Perkins was one of 10,000 girls to audition for the part. The diary “hit me right in the heart,” she said.
After six months of shooting, Perkins could have returned to her Parisian fairy”‘ tale, but it wasn’t meant to be.
“I met this actor, Dean Stockwell, who I married for like two minutes, and became a Hollywood person,” she said.
While “Anne Frank” went on to win three Academy Awards, Perkins’s acting career never exploded. In the late 1970s, a rumor spread that she had died. In fact, she had relocated to tiny Jacksonville, Ore. to raise the two daughters she had with her second, late husband Robert Thom.
“I moved to Oregon to get off the locomotive,” Perkins recalled. “I was raising my children. It was heaven to me.”
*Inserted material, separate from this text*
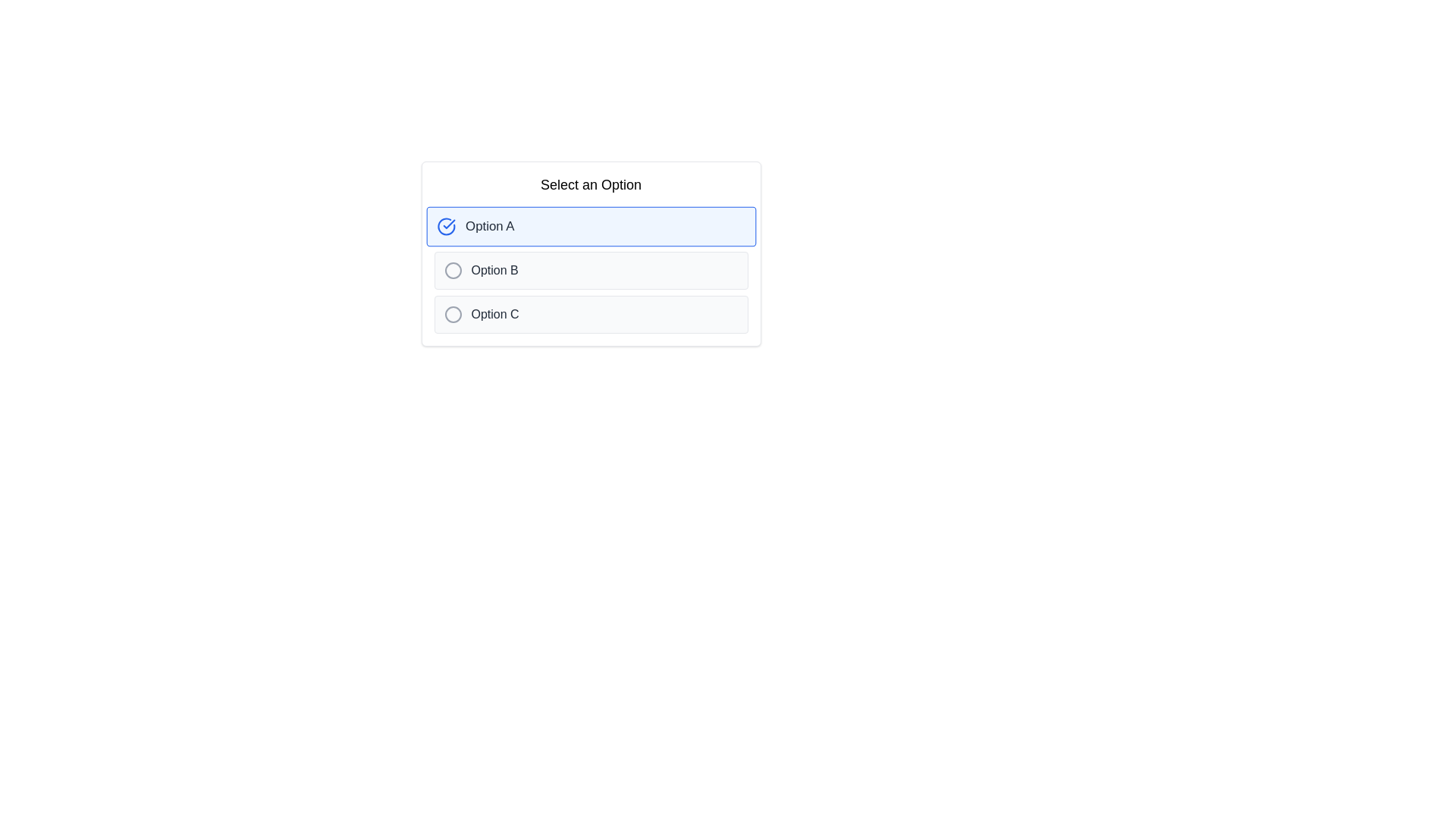  What do you see at coordinates (452, 270) in the screenshot?
I see `the Circle graphical element representing a radio button next to 'Option B'` at bounding box center [452, 270].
When Thom died in 1979, Perkins said she “had to get back to reality,” and in 1980 returned to Hollywood to support her family, where she acted mostly in television, B-movies, and cult films — especially in mother roles. She appeared as Sean Penn’s mother in “At Close Range” and as the mother of Charlie Sheen’s character in “Wall Street.”
Though Perkins sounds wistful as she reflects on the turns her life has taken, it has been an adventure.
“I went out into the world, and I think I really wanted to be my father,” a merchant marine, she said.
While shooting the 1985 miniseries “A.D.,” in which Perkins played Mary, mother of Jesus, in Tunisia, she was held at gunpoint by Yasser Arafat’s soldiers at the airport.
The guard “looked at my passport and my face and said, “˜No,’” she recounted. “He shoved me in the chest with his gun.”
Perkins’ escort pushed her into a crowd onto the tarmac. “It was scary.” Of the whole experience, she said, “It was quite wonderful and difficult. But it was fun.”
On another occasion, Perkins was seated next to former Israeli prime minister Ehud Barak on a flight.
“He told me wonderful stories,” she said, like the time he came upon an Egyptian soldier alone during the Yom Kippur War. In a standoff, they held their guns on one another. Then, “they looked in each others’ eyes and they both put their guns down and shared their lunches. He never told anyone that story.”
Perkins’s talk comes at a significant time: This November marks the 75th anniversary of Kristallnacht. The Museum of Tolerance in Los Angeles is currently holding an exhibit about Anne Frank.
“The film lay dormant for many years,” Perkins said. “Then about 10 years ago there was a new flurry of interest.”
She suggests the popularity of the story is related to the increased access to information — and with it, hate.
“I see terrible hate going on, and I see great strides going on to change that,” she said. “I think Pandora’s Box has been opened. Who knows how the human race will be in 10 or 20 years?”
To this day, Perkins says she receives “hordes” of fan mail from viewers touched by “Anne Frank.”
“Anne Frank is the reason they write the letter,” she said. “That’s a good thing.”